Document section -
·····

A George Washington University transgender and nonbinary student group has criticized Republican Utah Gov. Spencer Cox’s comments about gender-affirming health care that he made last week during an on-campus.

The GW Hatchet reported Cox on Feb. 21 described gender-affirming health care as “genital-mutilation surgeries” during a “Disagree Better” event the university’s School of Media and Public Affairs hosted. Jonah Goldberg, a conservative writer and commentator, and NPR “Morning Edition” host Michel Martin also participated in the event that Frank Sesno, a GWU School of Media and Public Affairs professor who was previously CNN’s Washington Bureau chief, moderated.

The Transgender and Nonbinary Students of GW in a post to its Instagram page said it is “hurt, ashamed and frustrated that such harmful language was allowed to be given a platform on our campus.”

“Fear mongering claims that young trans people are ‘mutilating our bodies’ are factually incorrect and damaging to our community,” said the group in its post that notes the event took place days after Nex Benedict, a nonbinary student in Oklahoma, died after a fight in their high school’s bathroom. “Gender-affirming care for minors saves lives, and is approved by reputable institutions, such as the American Academy of Pediatrics and American Psychiatric Association.”

The GW Hatchet notes Cox told Sesno that he invited trans youth and their families to the Governor’s Mansion in Salt Lake City “to discuss state measures that pertain to transgender people, a conversation that he said led to legislative change.” 

Cox in 2022 vetoed a bill that banned trans students from playing on sports teams that correspond with their gender identity. The Utah Legislature later overrode his veto.

The governor last year signed a bill that bans gender-affirming health care for minors in his state. Cox last month signed a bill that prevents trans and nonbinary people from using restrooms and locker rooms in public schools and government buildings that correspond to their gender identity.

·····

What you have to do -
In the article about the student group's criticism of Cox, what reason does the group give for calling the claims about young trans people "factually incorrect"? Answer in one to three sentences. The listing that follows was drawn from a separate source.

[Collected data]
·····

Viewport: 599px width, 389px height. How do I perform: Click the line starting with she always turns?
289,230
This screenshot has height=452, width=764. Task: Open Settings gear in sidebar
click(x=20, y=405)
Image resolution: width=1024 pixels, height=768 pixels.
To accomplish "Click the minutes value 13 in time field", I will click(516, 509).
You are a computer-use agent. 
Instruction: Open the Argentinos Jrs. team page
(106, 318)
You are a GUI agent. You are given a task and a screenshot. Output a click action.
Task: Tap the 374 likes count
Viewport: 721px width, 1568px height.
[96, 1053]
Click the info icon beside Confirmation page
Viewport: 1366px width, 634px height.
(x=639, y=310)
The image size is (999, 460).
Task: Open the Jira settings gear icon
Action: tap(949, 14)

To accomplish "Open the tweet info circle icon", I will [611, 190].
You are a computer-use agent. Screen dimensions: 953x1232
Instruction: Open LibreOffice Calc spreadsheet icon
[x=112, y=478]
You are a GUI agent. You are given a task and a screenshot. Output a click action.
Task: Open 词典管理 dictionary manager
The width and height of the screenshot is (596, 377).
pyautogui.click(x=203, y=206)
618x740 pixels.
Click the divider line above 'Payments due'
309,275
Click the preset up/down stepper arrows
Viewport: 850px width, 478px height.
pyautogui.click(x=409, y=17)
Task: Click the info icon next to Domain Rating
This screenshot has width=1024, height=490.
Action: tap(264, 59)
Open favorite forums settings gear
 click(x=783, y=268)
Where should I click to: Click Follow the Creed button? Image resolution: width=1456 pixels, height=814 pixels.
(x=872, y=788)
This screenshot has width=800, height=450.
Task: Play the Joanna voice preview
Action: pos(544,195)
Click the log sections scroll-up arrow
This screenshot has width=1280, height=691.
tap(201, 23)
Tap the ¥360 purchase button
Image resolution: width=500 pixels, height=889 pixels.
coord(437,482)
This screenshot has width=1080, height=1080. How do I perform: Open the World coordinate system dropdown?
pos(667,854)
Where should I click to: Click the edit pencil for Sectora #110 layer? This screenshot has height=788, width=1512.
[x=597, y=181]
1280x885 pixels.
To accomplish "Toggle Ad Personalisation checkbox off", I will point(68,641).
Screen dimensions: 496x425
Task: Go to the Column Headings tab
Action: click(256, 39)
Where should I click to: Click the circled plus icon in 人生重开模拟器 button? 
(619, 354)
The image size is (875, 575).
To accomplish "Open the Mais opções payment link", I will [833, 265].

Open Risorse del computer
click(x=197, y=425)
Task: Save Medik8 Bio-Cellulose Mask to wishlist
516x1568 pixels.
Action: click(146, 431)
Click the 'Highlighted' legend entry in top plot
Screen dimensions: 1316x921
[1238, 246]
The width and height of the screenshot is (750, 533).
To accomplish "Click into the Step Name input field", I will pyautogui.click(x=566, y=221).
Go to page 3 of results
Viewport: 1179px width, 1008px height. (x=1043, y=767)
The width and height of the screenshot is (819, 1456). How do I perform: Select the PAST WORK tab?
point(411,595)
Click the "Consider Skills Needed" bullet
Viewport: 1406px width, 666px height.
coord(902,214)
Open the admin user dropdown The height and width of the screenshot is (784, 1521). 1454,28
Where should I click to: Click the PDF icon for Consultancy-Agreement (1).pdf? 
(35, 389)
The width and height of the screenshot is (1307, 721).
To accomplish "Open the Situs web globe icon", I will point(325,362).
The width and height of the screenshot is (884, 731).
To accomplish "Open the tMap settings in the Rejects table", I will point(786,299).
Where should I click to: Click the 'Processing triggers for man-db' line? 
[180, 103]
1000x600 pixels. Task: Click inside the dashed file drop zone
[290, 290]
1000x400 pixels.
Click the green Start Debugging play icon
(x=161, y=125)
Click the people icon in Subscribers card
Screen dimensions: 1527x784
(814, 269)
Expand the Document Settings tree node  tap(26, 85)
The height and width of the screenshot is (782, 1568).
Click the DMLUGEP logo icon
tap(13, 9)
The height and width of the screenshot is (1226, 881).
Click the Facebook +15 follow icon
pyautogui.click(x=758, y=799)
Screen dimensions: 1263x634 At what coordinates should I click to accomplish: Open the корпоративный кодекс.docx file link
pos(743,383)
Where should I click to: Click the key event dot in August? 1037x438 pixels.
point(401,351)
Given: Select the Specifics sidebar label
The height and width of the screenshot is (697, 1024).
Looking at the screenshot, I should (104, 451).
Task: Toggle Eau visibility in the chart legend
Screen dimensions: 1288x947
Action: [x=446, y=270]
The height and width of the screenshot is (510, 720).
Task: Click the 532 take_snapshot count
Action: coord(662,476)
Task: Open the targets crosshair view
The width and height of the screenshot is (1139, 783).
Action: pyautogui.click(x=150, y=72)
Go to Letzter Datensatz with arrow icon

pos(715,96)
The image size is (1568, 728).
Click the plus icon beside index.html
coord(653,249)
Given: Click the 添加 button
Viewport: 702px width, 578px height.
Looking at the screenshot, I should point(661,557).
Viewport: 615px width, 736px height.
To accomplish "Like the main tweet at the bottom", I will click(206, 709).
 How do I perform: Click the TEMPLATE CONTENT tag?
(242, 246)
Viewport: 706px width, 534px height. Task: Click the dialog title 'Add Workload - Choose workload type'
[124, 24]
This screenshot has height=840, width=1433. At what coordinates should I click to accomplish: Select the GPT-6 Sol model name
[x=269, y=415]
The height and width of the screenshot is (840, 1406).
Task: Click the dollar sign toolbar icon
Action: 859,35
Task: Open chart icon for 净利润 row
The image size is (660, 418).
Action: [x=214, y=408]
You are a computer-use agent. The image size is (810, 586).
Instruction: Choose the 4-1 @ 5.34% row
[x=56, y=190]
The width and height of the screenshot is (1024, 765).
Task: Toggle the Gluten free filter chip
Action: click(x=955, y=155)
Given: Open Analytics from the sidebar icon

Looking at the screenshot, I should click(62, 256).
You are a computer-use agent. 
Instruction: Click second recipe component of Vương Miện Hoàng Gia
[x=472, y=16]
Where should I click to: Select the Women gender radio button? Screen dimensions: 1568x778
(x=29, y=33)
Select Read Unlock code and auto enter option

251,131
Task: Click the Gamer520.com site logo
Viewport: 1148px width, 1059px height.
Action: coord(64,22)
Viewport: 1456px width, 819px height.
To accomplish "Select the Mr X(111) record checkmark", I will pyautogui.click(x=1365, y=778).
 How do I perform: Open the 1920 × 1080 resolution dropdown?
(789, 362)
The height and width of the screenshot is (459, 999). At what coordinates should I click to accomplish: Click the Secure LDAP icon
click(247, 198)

·····

Task result -
The group says gender-affirming care for minors saves lives. It adds that this care is approved by reputable institutions such as the American Academy of Pediatrics and the American Psychiatric Association.